Aus diesem Grund gibt es derzeit noch keine validen Daten für eine Aussagefähigkeit zur Einhaltung der Hilfsfrist in den einzelnen Rettungsdienstbereichen. Soweit Daten vorliegen, sind sie nur bedingt aussagefähig, da sie nichts über Einsatzkriterien, die Teilzeiten sowie die Zeitabschnitte im Rettungsablauf aussagen (z.B. Gesprächs- und Dispositionszeit, Alarmierungs- und Ausrückzeit, Anfahrtszeit, Eintreffzeit). Deshalb ist bisher keine Schlussziehung über mögliche Gründe bei etwaigen Hilfsfristüberschreitungen möglich.
Wie unabhängig hiervon eine vorläufige Hilfsfristanalyse ergeben hat, wird in ca. 32 v.H. der Einsätze der Einsatzort in weniger als 5 Minuten und in ca. 65 v.H. in weniger als 8 Minuten der Einsatzort erreicht.
Deshalb hat das Hessische Sozialministerium beschlossen, für eine differenzierte und vergleichbare Darstellung der Einsätze und Hilfsfristen ein DVgestütztes landesweites Statistikprogramm aufzubauen. Dieses Projekt befindet sich derzeit in der Umsetzung.
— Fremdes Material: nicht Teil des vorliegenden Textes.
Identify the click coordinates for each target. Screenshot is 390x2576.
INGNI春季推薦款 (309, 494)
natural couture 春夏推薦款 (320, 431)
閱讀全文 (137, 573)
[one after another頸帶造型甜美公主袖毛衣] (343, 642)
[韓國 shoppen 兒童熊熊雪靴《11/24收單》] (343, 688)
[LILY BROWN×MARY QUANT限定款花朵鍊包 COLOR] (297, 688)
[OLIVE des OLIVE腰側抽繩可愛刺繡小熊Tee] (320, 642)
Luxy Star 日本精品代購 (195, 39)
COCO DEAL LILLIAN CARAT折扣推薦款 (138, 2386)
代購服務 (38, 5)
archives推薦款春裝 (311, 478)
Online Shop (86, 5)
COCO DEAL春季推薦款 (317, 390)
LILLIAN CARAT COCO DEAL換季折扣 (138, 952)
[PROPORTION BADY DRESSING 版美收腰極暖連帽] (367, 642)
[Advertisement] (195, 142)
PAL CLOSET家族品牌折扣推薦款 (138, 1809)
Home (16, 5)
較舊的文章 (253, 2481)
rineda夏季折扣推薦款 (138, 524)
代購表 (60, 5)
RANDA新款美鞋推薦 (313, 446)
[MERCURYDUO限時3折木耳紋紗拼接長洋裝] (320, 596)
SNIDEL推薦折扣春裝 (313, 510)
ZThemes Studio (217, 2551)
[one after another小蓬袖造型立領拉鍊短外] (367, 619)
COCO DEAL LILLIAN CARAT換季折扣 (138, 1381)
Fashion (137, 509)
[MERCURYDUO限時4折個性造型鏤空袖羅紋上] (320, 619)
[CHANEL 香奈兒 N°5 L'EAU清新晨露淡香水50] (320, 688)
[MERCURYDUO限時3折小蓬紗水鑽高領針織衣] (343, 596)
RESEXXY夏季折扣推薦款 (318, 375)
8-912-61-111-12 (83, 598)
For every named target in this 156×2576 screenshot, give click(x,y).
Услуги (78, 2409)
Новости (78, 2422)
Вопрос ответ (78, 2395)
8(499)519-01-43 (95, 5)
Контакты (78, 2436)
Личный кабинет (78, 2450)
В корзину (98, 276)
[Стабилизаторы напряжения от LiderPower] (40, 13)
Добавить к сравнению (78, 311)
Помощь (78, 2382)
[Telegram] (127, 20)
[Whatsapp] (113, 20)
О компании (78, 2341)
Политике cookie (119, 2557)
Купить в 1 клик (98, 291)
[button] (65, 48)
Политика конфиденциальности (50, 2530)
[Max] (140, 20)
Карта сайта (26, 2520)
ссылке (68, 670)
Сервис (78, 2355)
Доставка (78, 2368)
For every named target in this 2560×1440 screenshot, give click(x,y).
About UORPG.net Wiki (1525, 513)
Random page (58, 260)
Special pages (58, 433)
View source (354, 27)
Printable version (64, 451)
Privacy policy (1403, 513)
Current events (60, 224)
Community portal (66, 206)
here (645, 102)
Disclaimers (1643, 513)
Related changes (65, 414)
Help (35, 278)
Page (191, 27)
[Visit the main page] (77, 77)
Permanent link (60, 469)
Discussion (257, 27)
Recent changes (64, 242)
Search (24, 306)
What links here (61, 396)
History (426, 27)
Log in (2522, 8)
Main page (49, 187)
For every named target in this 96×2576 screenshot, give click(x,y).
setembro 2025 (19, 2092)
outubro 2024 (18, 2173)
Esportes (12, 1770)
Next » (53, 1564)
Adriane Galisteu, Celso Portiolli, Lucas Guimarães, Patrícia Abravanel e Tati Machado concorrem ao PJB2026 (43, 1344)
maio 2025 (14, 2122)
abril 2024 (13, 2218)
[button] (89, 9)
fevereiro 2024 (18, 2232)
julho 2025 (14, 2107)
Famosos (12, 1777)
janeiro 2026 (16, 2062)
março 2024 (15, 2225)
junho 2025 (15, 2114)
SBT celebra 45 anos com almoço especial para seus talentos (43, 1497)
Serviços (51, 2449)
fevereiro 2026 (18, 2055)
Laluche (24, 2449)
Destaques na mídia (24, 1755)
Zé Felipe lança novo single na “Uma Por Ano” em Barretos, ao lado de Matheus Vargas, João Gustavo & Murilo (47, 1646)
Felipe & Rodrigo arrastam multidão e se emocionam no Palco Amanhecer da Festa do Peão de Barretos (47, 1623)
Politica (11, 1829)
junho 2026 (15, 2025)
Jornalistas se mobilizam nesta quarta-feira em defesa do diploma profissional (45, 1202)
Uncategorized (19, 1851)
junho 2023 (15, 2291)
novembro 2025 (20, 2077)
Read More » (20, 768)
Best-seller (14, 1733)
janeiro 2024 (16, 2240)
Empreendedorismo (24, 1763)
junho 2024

Frage 2. Welche Maßnahmen wurden von den jeweiligen Trägern des Rettungsdienstes ergriffen, um bei Abweichungen die Einhaltung der gesetzlichen Hilfsfrist zu gewährleisten? (Bitte getrennte Ausweisung der einzelnen Rettungsdienstbereiche.)
Bei Feststellung der Nichteinhaltung der Landesnorm durch Unterschreiten des Zielerreichungsgrades in Höhe von 95 v.H. sind zuerst alle organisatorischen Wirkbereiche, wie z. B. das Ausrückverhalten, die bestehenden Alarmierungswege, die praktizierten Dispositions- und Einsatzstrategien, die "Leitstellenintelligenz", auf Schwachstellen zu prüfen, ehe Kosten verursachende Faktoren, wie z. B. zusätzliche Rettungsmittel oder zusätzliche Rettungswachen, zur Erfüllung des Zielerreichungsgrades der Hilfsfrist ins Auge gefasst werden. Deshalb hat das Hessische Sozialministerium in Abstimmung mit den kommunalen Spitzenverbänden den Trägern der Notfallversorgung angeboten, sie bei der Ermittlung der Daten und Umsetzung von Maßnahmen zur Einhaltung der Hilfsfrist zu unterstützen.
Darüber hinaus planen einzelne Träger eigenständige Maßnahmen, wie z.B. Verkürzung der Dispositions- und Ausrückintervalle, Optimierung der Einsatzstrategie und -steuerung, Einführung einer flexiblen Fahrzeugstrategie, Anpassung der Rettungsmittelvorhaltung, Neuordnung der Rettungsmittelstandorte, Ausbau der bereichsübergreifenden Zusammenarbeit sowie Schulung der Mitarbeiter.